Os contratos de venda de gás natural às distribuidoras preveem atualizações trimestrais da parcela do preço relacionada à molécula do gás e tradicionalmente vinculam esta variação, para cima ou para baixo, às oscilações do petróleo Brent, da taxa de câmbio R$/US$ e, desde o início do ano também para variação do Henry Hub.
Segundo a estatal, no início de 2026 começou a valer a parcela indexada ao Henry Hub (referência para o mercado de gás natural nos Estados Unidos) para as distribuidoras que optaram por essa alternativa de indexação.
- Petrobras anuncia redução de 5,2% no preço da gasolina para as distribuidoras
- Corte no preço da gasolina pela Petrobras pode aliviar inflação no curto prazo, dizem analistas
"Importante destacar que as efetivas variações finais dos preços por distribuidora dependerão dos produtos contratados e dos volumes efetivamente retirados, considerando os prêmios criados pela Petrobras a partir de 2024, que possibilitam a redução do preço a depender dos volumes retirados: o prêmio por performance e o prêmio de incentivo à demanda", informou a Petrobras.

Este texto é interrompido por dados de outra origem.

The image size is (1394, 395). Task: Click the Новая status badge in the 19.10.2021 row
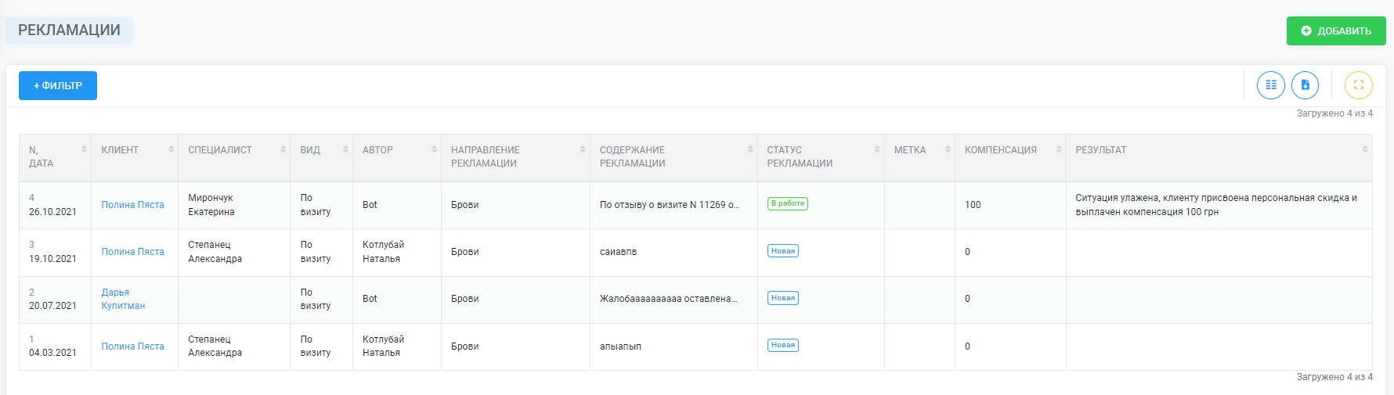[782, 251]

A Petrobras ressaltou que o preço final do gás natural ao consumidor não é determinado apenas pelo preço de venda da molécula pela companhia, mas também pelo custo do transporte até a distribuidora, pelo portfólio de suprimento de cada distribuidora, assim como por suas margens (e, no caso do GNV - Gás Natural Veicular, dos postos de revenda) e pelos tributos federais e estaduais.
Ainda de acordo com a empresa, desde dezembro de 2022, o preço médio da molécula vendido às distribuidoras acumula uma redução da ordem de 38%, incluindo o efeito da redução de fevereiro.